[Task item] Reproduce exactly the lines of the material beneath, from the line that contains "The width and height of the screenshot is (1105, 671)." to the line that contains "Task: Collapse the sidebar menu", both included, and no other lines.
BEGIN Material supplied
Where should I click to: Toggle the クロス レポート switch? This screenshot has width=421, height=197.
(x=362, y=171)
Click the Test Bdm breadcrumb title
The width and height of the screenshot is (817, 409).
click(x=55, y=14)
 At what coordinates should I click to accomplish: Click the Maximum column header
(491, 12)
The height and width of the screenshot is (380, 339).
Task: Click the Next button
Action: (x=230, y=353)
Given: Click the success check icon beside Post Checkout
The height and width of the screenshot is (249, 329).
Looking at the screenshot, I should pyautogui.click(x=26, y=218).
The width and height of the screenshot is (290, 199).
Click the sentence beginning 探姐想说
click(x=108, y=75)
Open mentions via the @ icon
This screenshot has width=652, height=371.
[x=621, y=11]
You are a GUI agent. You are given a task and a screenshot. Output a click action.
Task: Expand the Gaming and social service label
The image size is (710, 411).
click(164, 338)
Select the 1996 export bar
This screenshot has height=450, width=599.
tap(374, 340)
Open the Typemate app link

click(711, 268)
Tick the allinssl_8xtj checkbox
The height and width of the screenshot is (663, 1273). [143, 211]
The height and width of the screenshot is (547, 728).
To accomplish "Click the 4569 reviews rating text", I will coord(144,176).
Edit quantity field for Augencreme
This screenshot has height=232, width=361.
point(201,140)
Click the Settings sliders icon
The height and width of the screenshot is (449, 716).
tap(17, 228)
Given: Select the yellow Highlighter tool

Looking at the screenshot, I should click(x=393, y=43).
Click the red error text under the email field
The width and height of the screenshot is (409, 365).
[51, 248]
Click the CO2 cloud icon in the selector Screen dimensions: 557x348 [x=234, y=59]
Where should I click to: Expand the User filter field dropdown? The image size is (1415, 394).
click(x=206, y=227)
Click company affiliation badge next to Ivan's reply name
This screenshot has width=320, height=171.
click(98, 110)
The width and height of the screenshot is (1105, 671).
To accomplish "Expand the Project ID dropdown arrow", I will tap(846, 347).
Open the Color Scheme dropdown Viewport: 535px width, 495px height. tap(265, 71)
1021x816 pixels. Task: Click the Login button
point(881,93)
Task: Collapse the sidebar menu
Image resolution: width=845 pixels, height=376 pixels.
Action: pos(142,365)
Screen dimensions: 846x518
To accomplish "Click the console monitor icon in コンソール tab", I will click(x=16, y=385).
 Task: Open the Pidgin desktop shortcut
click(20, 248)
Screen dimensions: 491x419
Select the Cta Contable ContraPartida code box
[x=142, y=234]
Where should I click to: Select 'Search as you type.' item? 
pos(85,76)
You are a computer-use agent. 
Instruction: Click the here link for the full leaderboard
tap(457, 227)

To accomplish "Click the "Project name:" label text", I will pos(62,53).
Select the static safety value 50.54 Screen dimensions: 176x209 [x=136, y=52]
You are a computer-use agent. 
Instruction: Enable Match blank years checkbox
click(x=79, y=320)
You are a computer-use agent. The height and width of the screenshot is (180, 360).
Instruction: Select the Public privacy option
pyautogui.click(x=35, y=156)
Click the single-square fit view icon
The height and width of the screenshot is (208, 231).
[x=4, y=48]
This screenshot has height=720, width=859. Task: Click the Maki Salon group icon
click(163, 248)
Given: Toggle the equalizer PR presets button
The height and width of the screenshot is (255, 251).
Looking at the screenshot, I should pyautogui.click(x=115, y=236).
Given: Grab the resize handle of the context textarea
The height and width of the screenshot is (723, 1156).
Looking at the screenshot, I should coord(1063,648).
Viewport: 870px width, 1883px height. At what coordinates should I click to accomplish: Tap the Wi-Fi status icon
END Material supplied
[Finished exercise]
The width and height of the screenshot is (1105, 671).
To accomplish "Expand the Project ID dropdown arrow", I will tap(846, 347).
Open the Color Scheme dropdown Viewport: 535px width, 495px height. tap(265, 71)
1021x816 pixels. Task: Click the Login button
point(881,93)
Task: Collapse the sidebar menu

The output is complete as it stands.